The black hole was first predicted as early as the 18th century by the English natural philosopher John Michell. He was the first one to propose that there could be a star massive enough that even light couldn’t escape its gravitational field. He called it ‘dark star' in a letter to Henry Cavendish in November 1783. He thought that such ‘dark stars’ could be detected by the effect of their gravity in the neighboring stellar masses but interest soon faded after the wave nature of light was demonstrated by Thomas Young in 1800. Although Michell may have been right in predicting the existence of black holes far ahead of his time modern understanding frowns on his version of black holes as supermassive stellar masses slowing down light particles until it starts to freefall back to their surface. It was not until einstein’s time that the next major advancement towards the idea of black holes was made. It was during the turn of the time when Einstein published his theory of general relativity that the first and the most important exact solution was found for a single spherical non-rotating mass of no charge. It was derived by a German physicist Karl Schwarzschild in 1916 while he was serving in world war 1 a little over a month after Einstein published his theory of general relativity. He died later that year and the solution was named after him called the ‘Schwarzschild solution'. Although he died his legacy holds considerable weight considering he underlined the peculiar behavior of the solution at a certain point now known as the Schwarzchild radius. The most amazing thing about the Schwarzchild radius is that it says that any mass can become a black hole if you compress it small enough and the radius of the resulting black hole is given by the Schwarzchild radius. For example, if the earth were to be compressed then all the mass of the earth should be compressed to a few millimeters which is approximately the thickness of a penny!

Black holes are very fascinating things in this universe. Black holes are formed when a massive star collapses in its gravity to the point where even light the fastest thing in this universe can’t escape. That’s where it gets its name from because it is basically black and invisible in plain sight.


Image showing the supermassive black hole at the core of Messier 87. One of the first real images of a black hole was taken by the Event Horizon Telescope in 2019


This point of insane gravitational field is called a ‘singularity’. The singularity is a point where the known laws of physics breaks down and all our models aren’t any good here. What’s funny is singularity is not a physical thing but a mathematical concept to explain models that don’t converge and diverge uncontrollably. It is the mathematical way of saying we hardly know what we’re dealing with here.

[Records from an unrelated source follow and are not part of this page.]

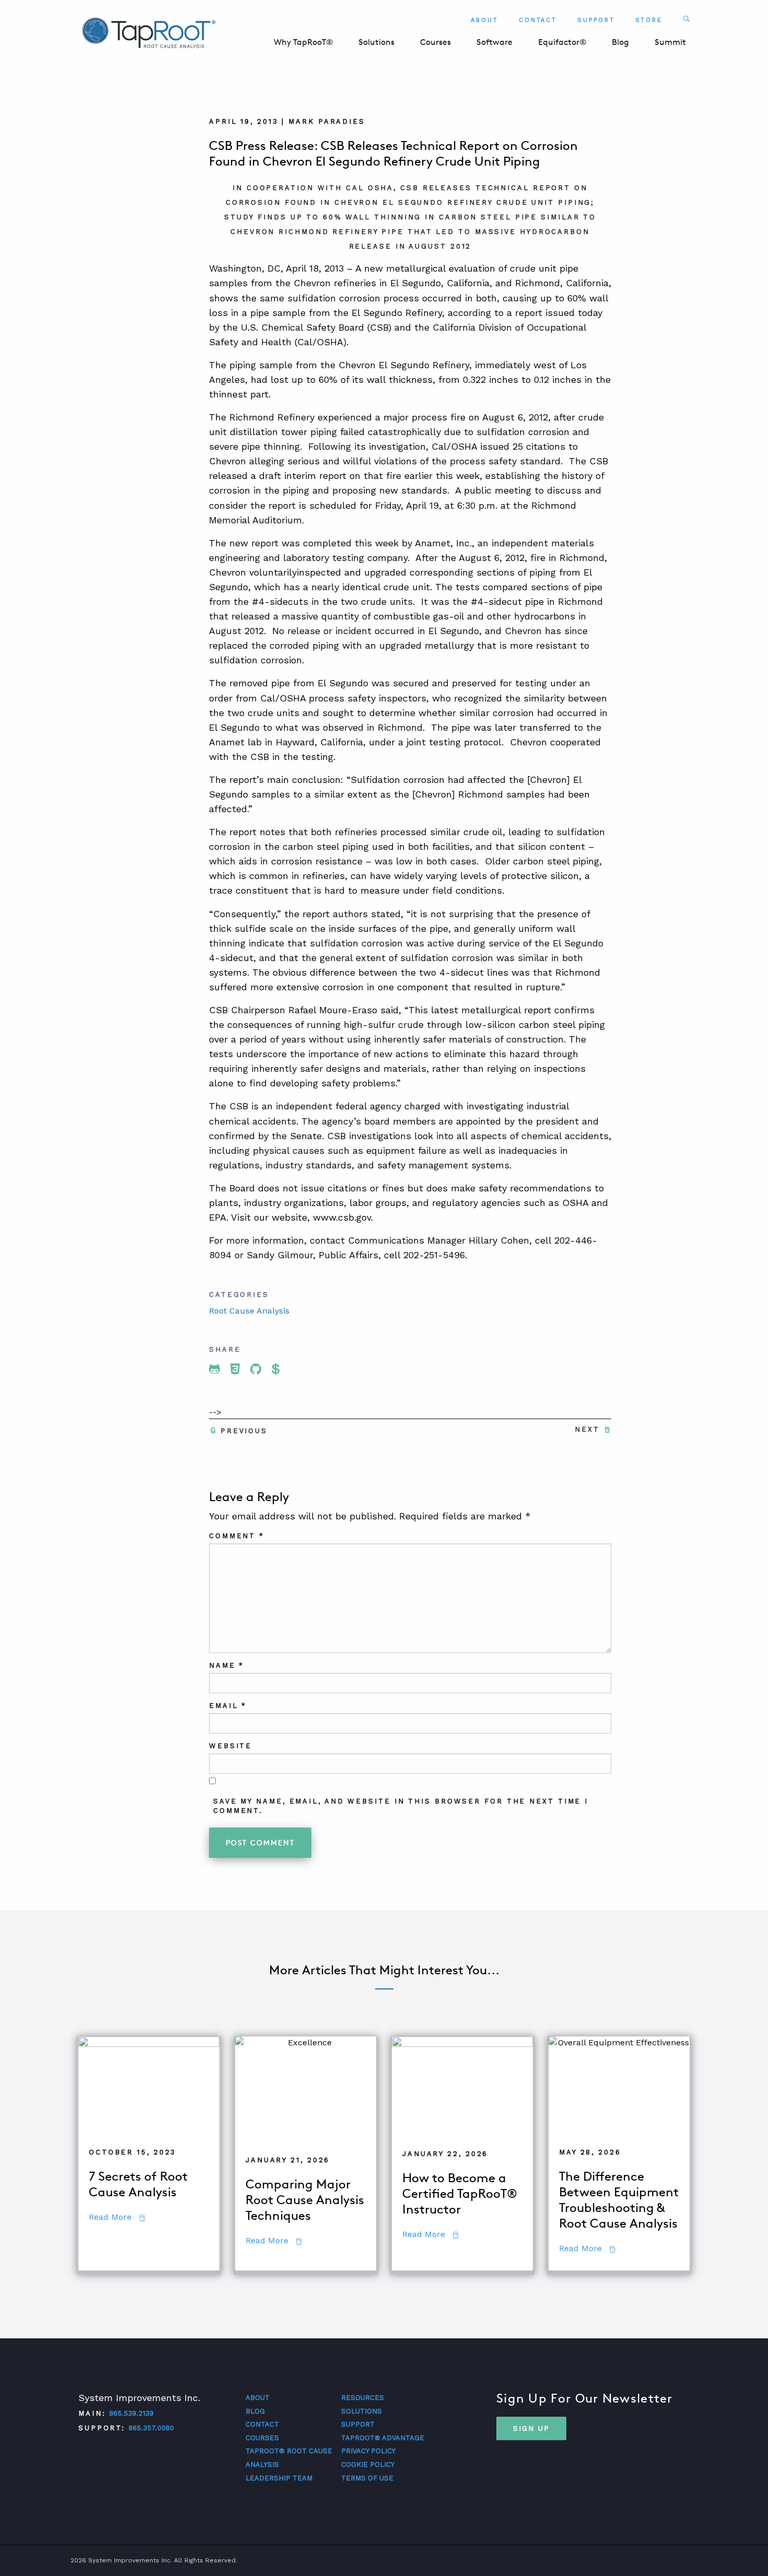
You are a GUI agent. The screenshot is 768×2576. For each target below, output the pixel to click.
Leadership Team (279, 2478)
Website (230, 1746)
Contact (538, 20)
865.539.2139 (131, 2413)
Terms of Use (367, 2478)
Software (494, 42)
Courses (435, 42)
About (484, 20)
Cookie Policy (367, 2464)
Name (226, 1665)
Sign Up (531, 2428)
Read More (117, 2217)
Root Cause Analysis (249, 1311)
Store (649, 20)
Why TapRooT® (303, 42)
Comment (236, 1536)
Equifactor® (562, 42)
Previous (243, 1431)
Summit (670, 42)
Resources (362, 2398)
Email (228, 1705)
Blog (620, 42)
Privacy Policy (368, 2451)
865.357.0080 (151, 2428)
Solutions (376, 42)
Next (587, 1429)
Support (595, 20)
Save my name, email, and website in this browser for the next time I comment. (400, 1805)
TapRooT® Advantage (382, 2438)
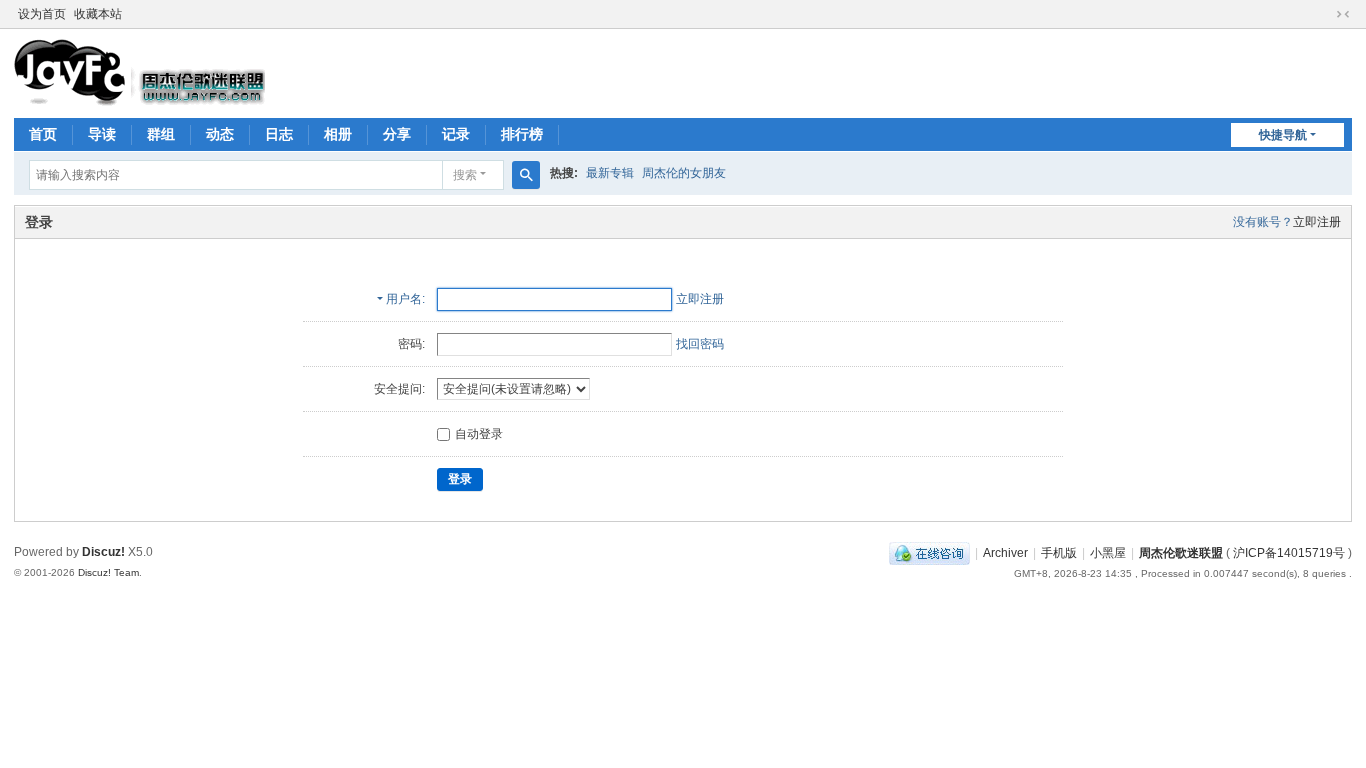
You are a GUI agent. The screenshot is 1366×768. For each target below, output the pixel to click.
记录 (456, 134)
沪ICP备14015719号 (1289, 553)
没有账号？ (1263, 222)
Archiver (1005, 553)
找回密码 (700, 344)
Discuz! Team (108, 572)
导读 (102, 134)
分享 (397, 134)
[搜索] (526, 175)
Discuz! (103, 552)
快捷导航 (1283, 135)
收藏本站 (98, 14)
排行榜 (522, 134)
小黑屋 (1108, 553)
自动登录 (479, 434)
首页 (43, 134)
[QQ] (929, 553)
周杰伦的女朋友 (684, 173)
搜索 (465, 175)
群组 (161, 134)
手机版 (1059, 553)
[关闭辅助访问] (1324, 14)
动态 (220, 134)
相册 (338, 134)
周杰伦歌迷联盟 (1181, 553)
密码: (411, 344)
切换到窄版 (1343, 14)
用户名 (404, 299)
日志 (279, 134)
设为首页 (42, 14)
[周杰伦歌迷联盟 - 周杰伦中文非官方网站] (139, 72)
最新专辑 (610, 173)
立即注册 (1317, 222)
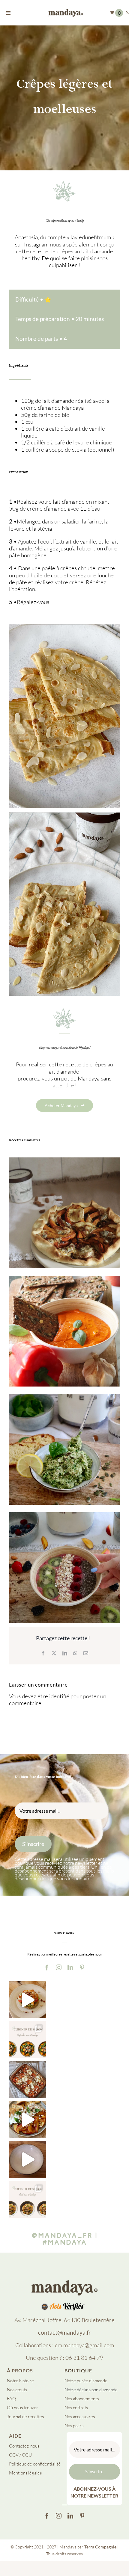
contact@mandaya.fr (64, 2332)
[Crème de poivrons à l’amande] (64, 1331)
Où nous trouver (22, 2407)
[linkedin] (70, 1967)
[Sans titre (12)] (64, 2282)
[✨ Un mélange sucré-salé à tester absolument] (27, 2119)
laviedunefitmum (90, 237)
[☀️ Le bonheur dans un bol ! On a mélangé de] (27, 2159)
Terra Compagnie (100, 2546)
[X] (54, 1653)
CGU (27, 2455)
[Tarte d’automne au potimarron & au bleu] (64, 1212)
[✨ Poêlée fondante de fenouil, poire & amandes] (27, 2199)
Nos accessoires (79, 2416)
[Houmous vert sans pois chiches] (64, 1449)
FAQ (11, 2398)
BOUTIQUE (78, 2370)
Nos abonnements (81, 2398)
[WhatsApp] (75, 1653)
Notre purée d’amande (85, 2380)
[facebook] (47, 1967)
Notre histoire (20, 2380)
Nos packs (73, 2425)
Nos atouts (17, 2389)
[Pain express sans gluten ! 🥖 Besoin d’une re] (27, 1999)
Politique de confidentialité (35, 2464)
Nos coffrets (76, 2407)
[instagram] (59, 1967)
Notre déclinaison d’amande (91, 2389)
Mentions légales (25, 2473)
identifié (59, 1696)
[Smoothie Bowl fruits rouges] (64, 1567)
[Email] (85, 1653)
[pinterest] (82, 1967)
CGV (14, 2455)
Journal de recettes (25, 2416)
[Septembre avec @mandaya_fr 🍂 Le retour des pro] (27, 2039)
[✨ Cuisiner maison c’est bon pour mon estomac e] (27, 2079)
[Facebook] (43, 1653)
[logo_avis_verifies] (64, 2305)
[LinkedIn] (64, 1653)
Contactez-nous (24, 2446)
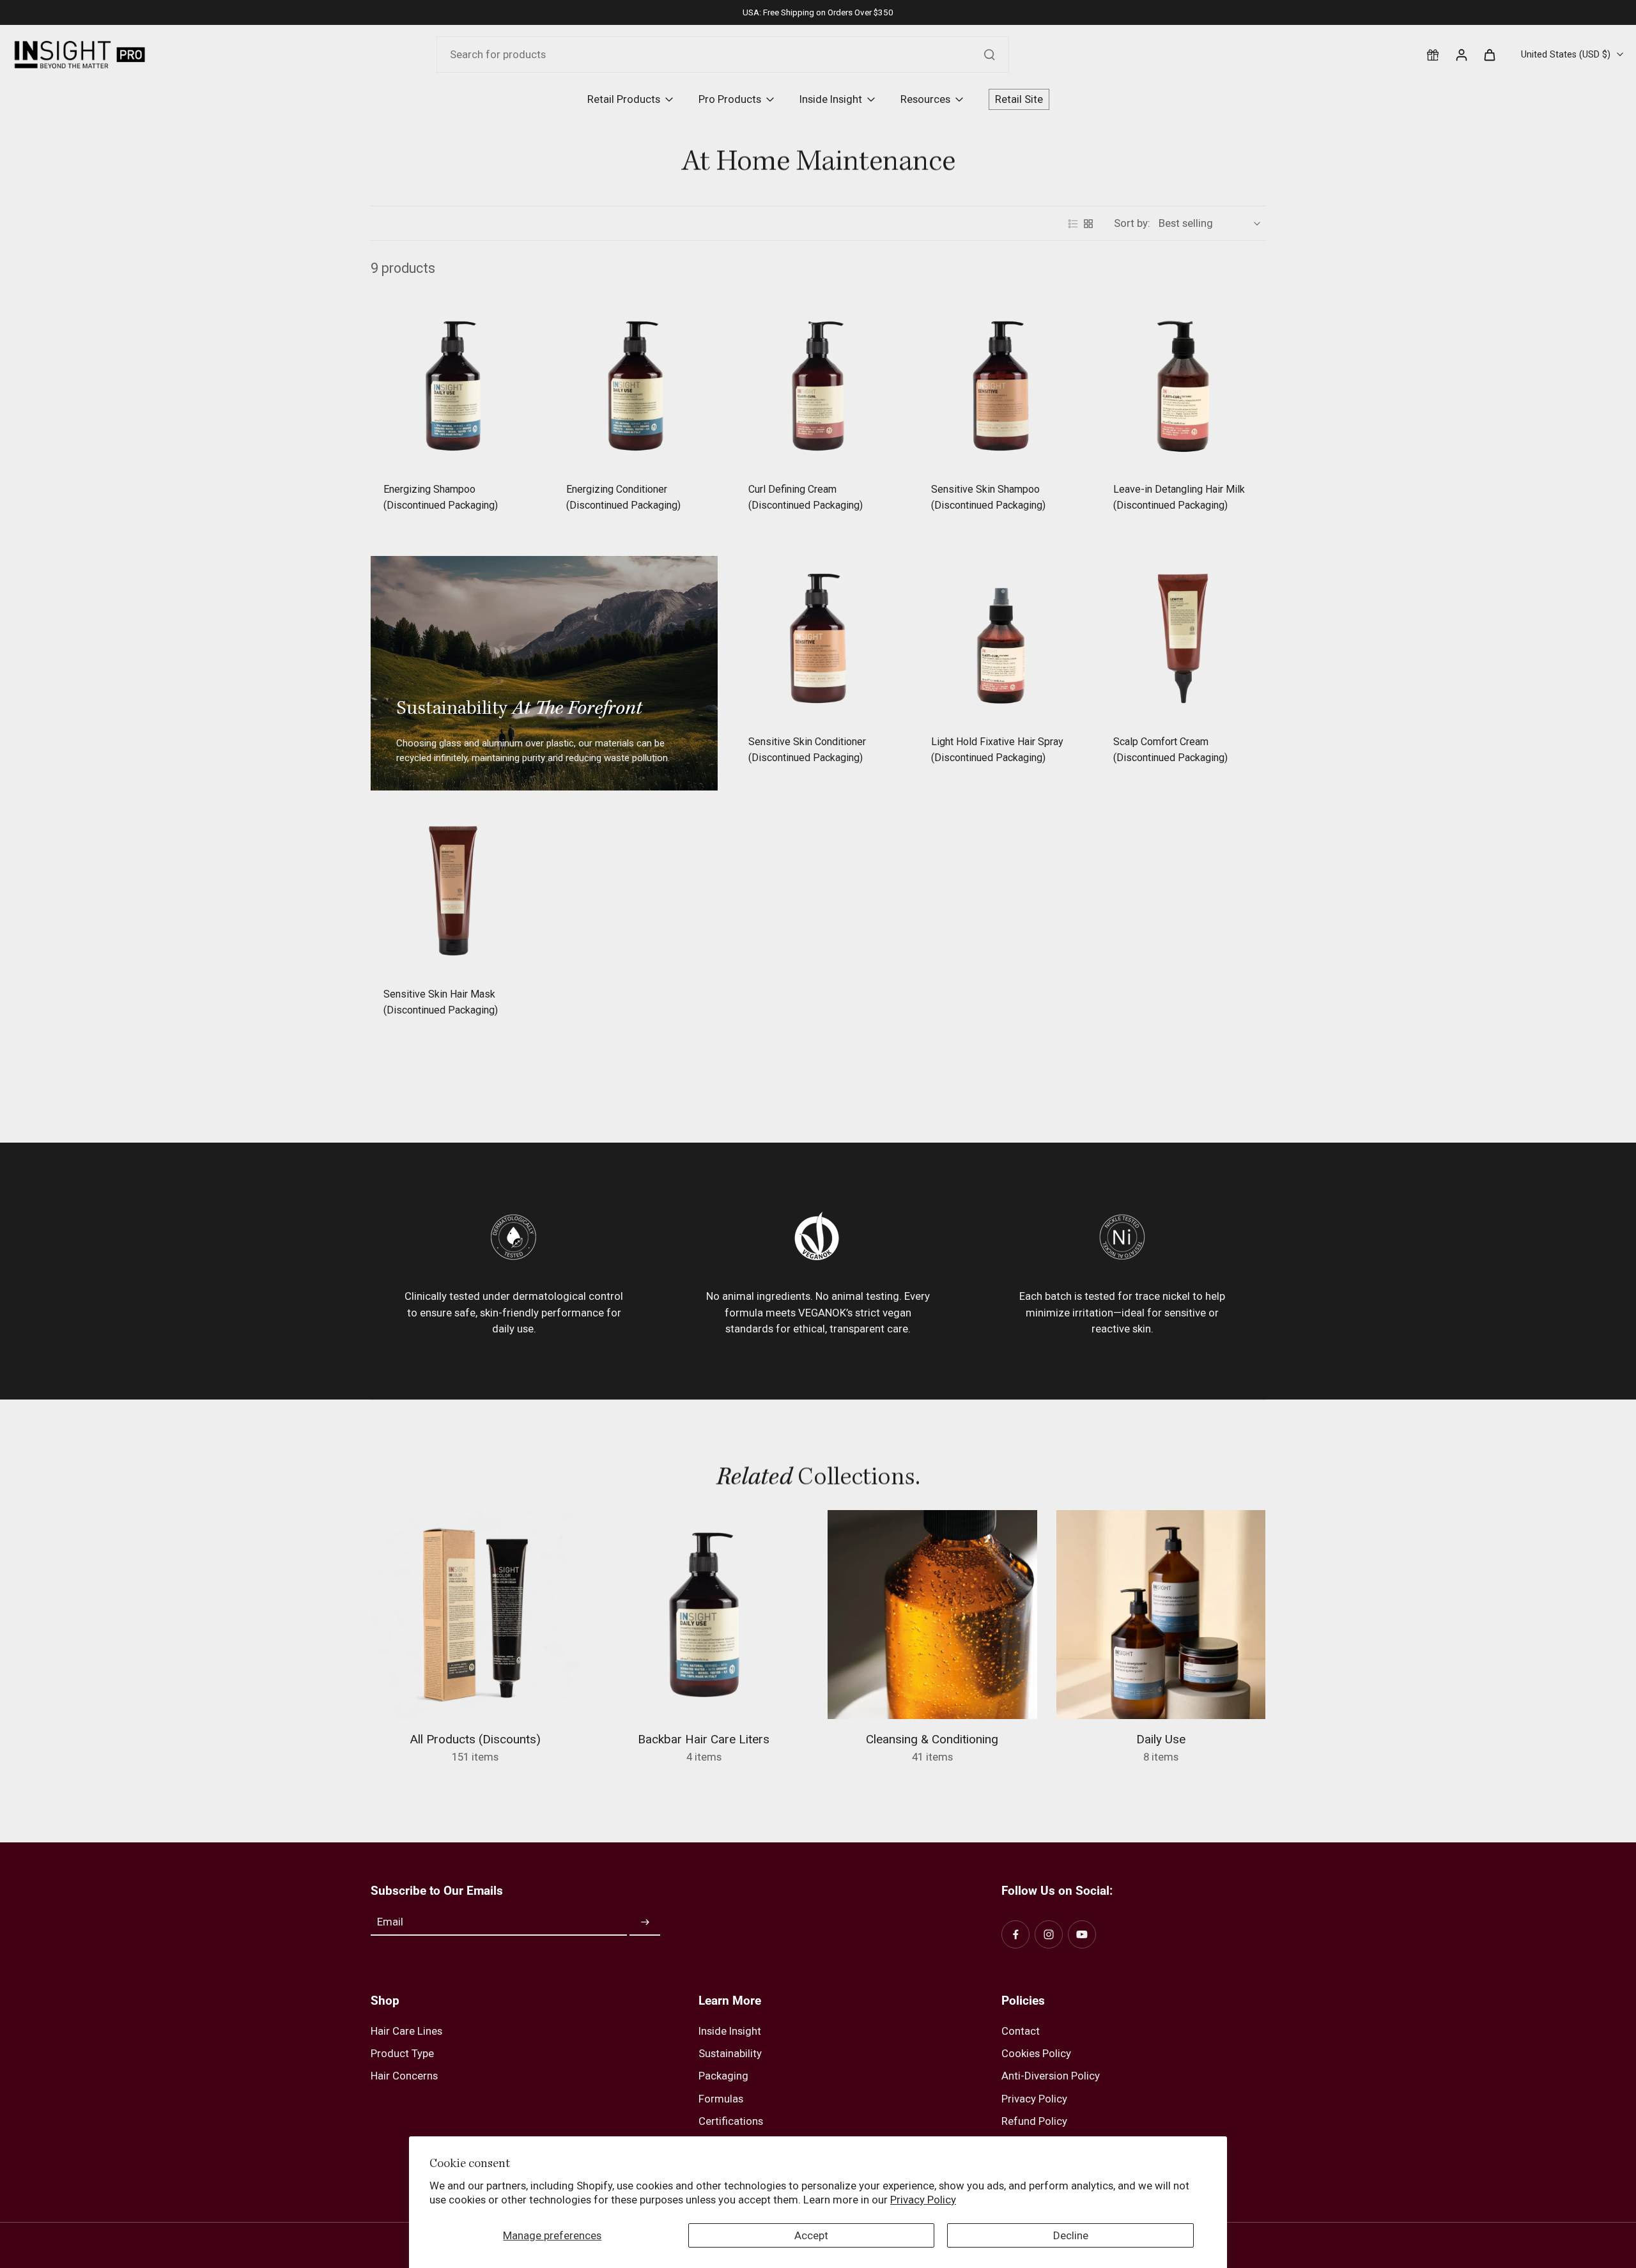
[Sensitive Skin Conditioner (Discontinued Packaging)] (818, 638)
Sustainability (730, 2053)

A computer-generated image of a black hole with its assertion disk. The singularity lies within the event horizon making it completely inaccessible to any external observer 


The existence of singularity suggests that there are some significant gaps in our understanding of this universe. Our present understanding of the universe is by two broad theories based on completely different ideas ‘the standard model’ and ‘the general theory of relativity’. The standard model is based on the idea that any interaction between objects in this universe takes place due to the exchange of particles between them. The standard model is an amazing theory it describes everything in this universe that doesn’t involve gravity, from ‘why does your hair brown?’ to ‘how your brain works?’. It’s just wonderful to a remarkable degree of accuracy. In contrast, the general theory of relativity is described only for gravity, it is based on the fundamental idea that mass curves space-time in its vicinity, and this curved space-time further influences the motion of other masses. To simply put it in einstein’s words ‘mass tells space how to curve and space tells matter how to move’ it’s a revolutionary idea.

The problem faced by many physicists for the past 100 years is the inability to reconcile these two theories and formulate a unified theory that could essentially explain everything in the universe also called ‘the theory of everything’. These two theories are like viewing the earth with two plain maps where one map covers one half of the earth whereas the other covers the other half and these two maps although give a clear picture of its half but to get a complete picture of the whole earth these maps can’t explain no matter how much you try to overlap these two because earth is a sphere. We need an entirely new model called as the globe to map the whole earth. The same way no matter how much ever you try to reconcile these two theories there is no way to get the complete picture of the universe without a completely new theory build on a completely new idea an essentially new ‘theory of everything’. There have been some developments in this direction such as the ‘string theory’.

The bottom line is black holes are still strange and our models could barely scratch their surface. We are so far from completely understanding it and I doubt it would be like that for a very long time.